Advocates of cultural appropriation — including at least one writer at the New York Times — see the act as a benevolent, inspiring exploration of delicious foods, unique music and warm fuzzies. Its opponents find it problematic at best, and infuriating and insulting at worst.

But lost in these ubiquitous debates is what actually angers marginalized people: the hypocrisy inherent in the “exchange,” as it is currently practiced, rather than the appropriative act itself. Where people in the majority culture see harmless cross-pollination, many communities see outrageous double standards. Our cultures and traditions — and often our skin color, physical appearance and language — are the source of our continuing marginalization, but white majority culture will occasionally take one aspect of those traditions and decide it’s “cool” to them in a certain moment. 

By randomly elevating disparate aspects of our wardrobes or cuisines but not respecting the people who created all of it in the first place, appropriators are saying they’ll choose how to engage with our culture without having to also recognize our humanity. For actual cultural exchange or cross-pollination to occur, instead of simple appropriation, we’d have to be treated with the same interest or reverence given to the objects deemed “cool” enough to steal or commodify.

Cultural appropriation, then, is any situation where my celebration of my heritage or simple practice of my culture is unseemly — but someone else doing the same thing broadly indicates that they’re open-minded and unique.

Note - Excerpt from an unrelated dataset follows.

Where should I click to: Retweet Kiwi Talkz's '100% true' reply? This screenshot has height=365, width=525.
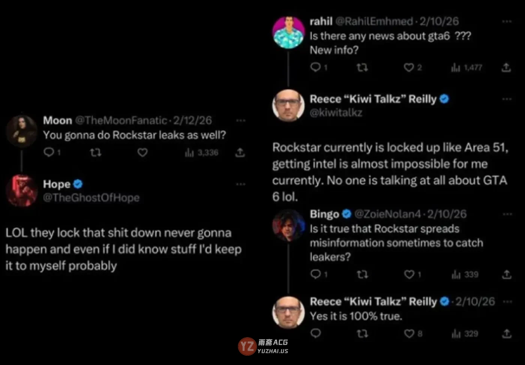coord(362,333)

It is telling my mother to “go back” to where she came from because she wears a sari, and then inviting yourself to an Indian wedding so you can capture photos of your henna tattoos and colorful borrowed outfits for Instagram. (Yes, that’s happened.) It’s complaining that a coworker’s food stinks, then bragging months later about discovering a hot new ethnic restaurant that serves the same dish. It’s the neighbor who barged in during my family’s puja to complain about the noise, interrupting the sacred and ruining the event, but walking around in a T-shirt that says, “Namaste, Bitches!” and regularly humming “Om” at a yoga studio that preaches tolerance. (She, apparently, can mispronounce Sanskrit words while stretching but is bothered when we have a priest bless our home with those exact sounds.)

Cherrypicking aspects of South Asian culture while denying actual Desi people the right to practice their faith is one height of cultural appropriation. But these sorts of incidents prove to marginalized people, over and over again, that the act of cultural appropriation is not about forging connections between white majority culture and the cultures of marginalized people — it’s about the ego of the consumer who is greedily picking through other cultures for something to set them apart and signal they are worthy and worldly.

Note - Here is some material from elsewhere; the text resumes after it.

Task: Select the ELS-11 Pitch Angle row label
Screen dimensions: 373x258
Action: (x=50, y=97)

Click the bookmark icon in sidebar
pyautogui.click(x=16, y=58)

And while oblivious white people are often guilty of this appalling behavior because they’re the ones with the power to exclude us, some of pop culture’s multi-ethnic, problematic favorites are guilty, too. The best part of those situations is naming the appropriation and inevitably hearing their fans respond with some version of, ”You’re just jealous they’re doing your culture better than you.”

Please. No flexible white girl in $100 yoga pants or pop star in a lehenga is doing my culture better than me, a person who was born and raised in it and who can’t escape it just by changing my clothes. My traditional attire is not a costume for other people to use to alleviate ennui before discarding it as passé. Wearing a bindi to a music festival is not cute when brown women are targeted for assault because they wear them. 

You get to be “different” when appropriating our culture. We get targets on our backs for practicing it in the first place, because bindis and Indian clothes aren’t “cool” unless white people are experimenting with them for Bollywood-themed parties or Coachella.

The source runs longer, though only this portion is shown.